- [Work to be completed] In the entries below, the lines from the one with "Drawing II (75, 308)" through the one with "妙高、赤倉 (589, 938)" are to be copied exactly; both ends count.

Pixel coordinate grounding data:
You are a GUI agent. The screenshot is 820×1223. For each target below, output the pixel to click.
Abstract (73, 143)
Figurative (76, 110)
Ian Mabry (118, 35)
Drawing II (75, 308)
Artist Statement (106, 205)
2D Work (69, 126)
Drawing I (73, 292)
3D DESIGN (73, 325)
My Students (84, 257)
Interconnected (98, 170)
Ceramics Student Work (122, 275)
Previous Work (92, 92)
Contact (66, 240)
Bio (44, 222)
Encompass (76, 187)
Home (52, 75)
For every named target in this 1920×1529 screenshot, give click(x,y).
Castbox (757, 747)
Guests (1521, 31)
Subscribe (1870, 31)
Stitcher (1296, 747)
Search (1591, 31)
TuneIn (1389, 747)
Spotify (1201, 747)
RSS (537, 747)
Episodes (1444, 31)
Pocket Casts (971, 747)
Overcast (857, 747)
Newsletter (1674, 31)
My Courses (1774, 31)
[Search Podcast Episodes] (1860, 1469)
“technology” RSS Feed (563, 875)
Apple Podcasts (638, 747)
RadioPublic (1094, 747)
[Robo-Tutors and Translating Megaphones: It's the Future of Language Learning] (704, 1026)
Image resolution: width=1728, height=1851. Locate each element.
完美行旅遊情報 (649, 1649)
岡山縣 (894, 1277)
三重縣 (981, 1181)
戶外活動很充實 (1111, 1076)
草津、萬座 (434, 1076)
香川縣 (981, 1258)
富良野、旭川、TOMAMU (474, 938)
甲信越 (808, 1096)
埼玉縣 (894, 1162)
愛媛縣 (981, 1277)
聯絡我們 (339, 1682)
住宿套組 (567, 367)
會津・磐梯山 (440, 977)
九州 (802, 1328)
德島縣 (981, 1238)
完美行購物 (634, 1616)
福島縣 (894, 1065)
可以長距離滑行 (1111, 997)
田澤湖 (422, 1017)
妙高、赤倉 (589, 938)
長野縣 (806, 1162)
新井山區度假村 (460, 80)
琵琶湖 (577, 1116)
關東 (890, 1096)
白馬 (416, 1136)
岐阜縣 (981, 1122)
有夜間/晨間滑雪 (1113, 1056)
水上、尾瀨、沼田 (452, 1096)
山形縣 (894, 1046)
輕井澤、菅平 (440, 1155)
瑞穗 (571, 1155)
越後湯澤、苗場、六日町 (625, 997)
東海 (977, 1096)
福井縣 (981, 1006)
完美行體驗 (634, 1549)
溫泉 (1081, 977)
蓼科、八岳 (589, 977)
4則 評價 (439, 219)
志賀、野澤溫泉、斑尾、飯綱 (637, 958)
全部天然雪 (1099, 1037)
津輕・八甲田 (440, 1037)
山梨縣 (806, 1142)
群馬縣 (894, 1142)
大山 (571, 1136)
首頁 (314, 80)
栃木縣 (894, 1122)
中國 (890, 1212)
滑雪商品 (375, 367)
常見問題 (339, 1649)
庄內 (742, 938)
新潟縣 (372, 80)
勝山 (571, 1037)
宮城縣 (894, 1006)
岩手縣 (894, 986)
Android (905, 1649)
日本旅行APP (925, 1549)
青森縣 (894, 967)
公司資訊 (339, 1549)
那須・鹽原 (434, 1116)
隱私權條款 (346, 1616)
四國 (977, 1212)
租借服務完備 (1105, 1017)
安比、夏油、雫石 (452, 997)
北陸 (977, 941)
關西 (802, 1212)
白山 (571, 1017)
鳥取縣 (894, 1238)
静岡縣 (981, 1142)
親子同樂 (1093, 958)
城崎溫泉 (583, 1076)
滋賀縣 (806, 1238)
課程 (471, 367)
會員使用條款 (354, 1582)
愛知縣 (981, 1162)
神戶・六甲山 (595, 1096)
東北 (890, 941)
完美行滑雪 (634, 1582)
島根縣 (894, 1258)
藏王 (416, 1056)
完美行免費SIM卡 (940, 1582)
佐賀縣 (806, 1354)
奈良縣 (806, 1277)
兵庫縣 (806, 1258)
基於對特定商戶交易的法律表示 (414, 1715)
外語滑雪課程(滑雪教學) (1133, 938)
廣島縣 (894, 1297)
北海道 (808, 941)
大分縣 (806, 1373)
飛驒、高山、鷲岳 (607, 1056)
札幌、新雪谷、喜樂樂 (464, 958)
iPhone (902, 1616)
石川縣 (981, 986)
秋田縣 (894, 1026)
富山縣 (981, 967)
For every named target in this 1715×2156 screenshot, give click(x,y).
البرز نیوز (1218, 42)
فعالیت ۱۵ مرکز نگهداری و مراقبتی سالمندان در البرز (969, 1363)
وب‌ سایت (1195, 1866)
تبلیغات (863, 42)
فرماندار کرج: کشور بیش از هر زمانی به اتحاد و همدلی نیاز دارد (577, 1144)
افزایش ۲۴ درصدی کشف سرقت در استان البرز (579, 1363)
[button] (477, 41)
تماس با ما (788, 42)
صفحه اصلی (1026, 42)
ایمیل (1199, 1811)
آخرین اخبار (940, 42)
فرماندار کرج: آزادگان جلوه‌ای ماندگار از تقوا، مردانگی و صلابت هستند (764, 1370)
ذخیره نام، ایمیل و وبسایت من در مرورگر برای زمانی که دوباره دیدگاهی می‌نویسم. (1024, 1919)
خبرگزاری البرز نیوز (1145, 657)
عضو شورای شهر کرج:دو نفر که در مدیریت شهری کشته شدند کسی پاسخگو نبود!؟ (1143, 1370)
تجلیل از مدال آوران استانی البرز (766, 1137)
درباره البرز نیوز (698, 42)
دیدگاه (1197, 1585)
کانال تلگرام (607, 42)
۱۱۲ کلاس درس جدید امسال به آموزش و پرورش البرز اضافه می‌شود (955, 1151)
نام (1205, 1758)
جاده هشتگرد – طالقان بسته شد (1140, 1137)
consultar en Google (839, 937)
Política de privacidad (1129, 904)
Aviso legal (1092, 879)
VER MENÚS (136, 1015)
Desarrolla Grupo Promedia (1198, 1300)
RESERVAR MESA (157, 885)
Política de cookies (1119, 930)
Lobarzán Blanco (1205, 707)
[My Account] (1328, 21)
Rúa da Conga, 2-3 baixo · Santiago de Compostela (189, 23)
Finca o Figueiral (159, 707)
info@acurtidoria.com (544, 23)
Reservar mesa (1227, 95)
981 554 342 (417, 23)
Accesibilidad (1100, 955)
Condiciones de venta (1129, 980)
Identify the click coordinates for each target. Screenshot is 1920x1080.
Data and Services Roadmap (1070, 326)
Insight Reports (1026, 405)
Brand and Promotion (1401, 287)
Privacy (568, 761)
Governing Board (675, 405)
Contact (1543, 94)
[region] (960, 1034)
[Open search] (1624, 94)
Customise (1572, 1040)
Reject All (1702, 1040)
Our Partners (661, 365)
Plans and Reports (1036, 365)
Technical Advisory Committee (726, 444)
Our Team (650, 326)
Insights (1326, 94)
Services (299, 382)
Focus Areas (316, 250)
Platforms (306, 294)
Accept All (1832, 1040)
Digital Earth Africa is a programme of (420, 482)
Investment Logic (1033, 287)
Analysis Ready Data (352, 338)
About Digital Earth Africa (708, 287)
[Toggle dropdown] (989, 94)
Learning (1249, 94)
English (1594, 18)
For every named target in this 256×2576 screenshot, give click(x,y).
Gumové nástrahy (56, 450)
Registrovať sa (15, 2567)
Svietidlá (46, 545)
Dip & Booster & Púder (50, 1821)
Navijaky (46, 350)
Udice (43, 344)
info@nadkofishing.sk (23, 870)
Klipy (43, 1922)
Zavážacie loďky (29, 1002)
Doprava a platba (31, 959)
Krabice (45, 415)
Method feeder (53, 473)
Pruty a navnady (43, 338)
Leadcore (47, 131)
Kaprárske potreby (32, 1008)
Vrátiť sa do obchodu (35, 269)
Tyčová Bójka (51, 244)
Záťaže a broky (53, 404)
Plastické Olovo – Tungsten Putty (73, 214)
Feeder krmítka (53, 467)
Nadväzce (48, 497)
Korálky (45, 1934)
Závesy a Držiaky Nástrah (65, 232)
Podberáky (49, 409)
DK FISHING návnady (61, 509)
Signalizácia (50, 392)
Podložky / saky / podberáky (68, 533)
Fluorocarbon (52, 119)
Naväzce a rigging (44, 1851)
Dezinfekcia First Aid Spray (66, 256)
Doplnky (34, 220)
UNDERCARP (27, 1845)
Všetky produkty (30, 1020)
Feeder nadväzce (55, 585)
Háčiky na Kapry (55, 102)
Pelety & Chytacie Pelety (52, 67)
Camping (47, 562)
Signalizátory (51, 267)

- [Reply]
Drawing II (75, 308)
Artist Statement (106, 205)
2D Work (69, 126)
Drawing I (73, 292)
3D DESIGN (73, 325)
My Students (84, 257)
Interconnected (98, 170)
Ceramics Student Work (122, 275)
Previous Work (92, 92)
Contact (66, 240)
Bio (44, 222)
Encompass (76, 187)
Home (52, 75)
For every named target in this 1920×1529 screenshot, give click(x,y).
Castbox (757, 747)
Guests (1521, 31)
Subscribe (1870, 31)
Stitcher (1296, 747)
Search (1591, 31)
TuneIn (1389, 747)
Spotify (1201, 747)
RSS (537, 747)
Episodes (1444, 31)
Pocket Casts (971, 747)
Overcast (857, 747)
Newsletter (1674, 31)
My Courses (1774, 31)
[Search Podcast Episodes] (1860, 1469)
“technology” RSS Feed (563, 875)
Apple Podcasts (638, 747)
RadioPublic (1094, 747)
[Robo-Tutors and Translating Megaphones: It's the Future of Language Learning] (704, 1026)
Image resolution: width=1728, height=1851. Locate each element.
完美行旅遊情報 (649, 1649)
岡山縣 (894, 1277)
三重縣 (981, 1181)
戶外活動很充實 (1111, 1076)
草津、萬座 (434, 1076)
香川縣 (981, 1258)
富良野、旭川、TOMAMU (474, 938)
甲信越 (808, 1096)
埼玉縣 (894, 1162)
愛媛縣 (981, 1277)
聯絡我們 (339, 1682)
住宿套組 (567, 367)
會津・磐梯山 (440, 977)
九州 (802, 1328)
德島縣 (981, 1238)
完美行購物 (634, 1616)
福島縣 (894, 1065)
可以長距離滑行 (1111, 997)
田澤湖 (422, 1017)
妙高、赤倉 (589, 938)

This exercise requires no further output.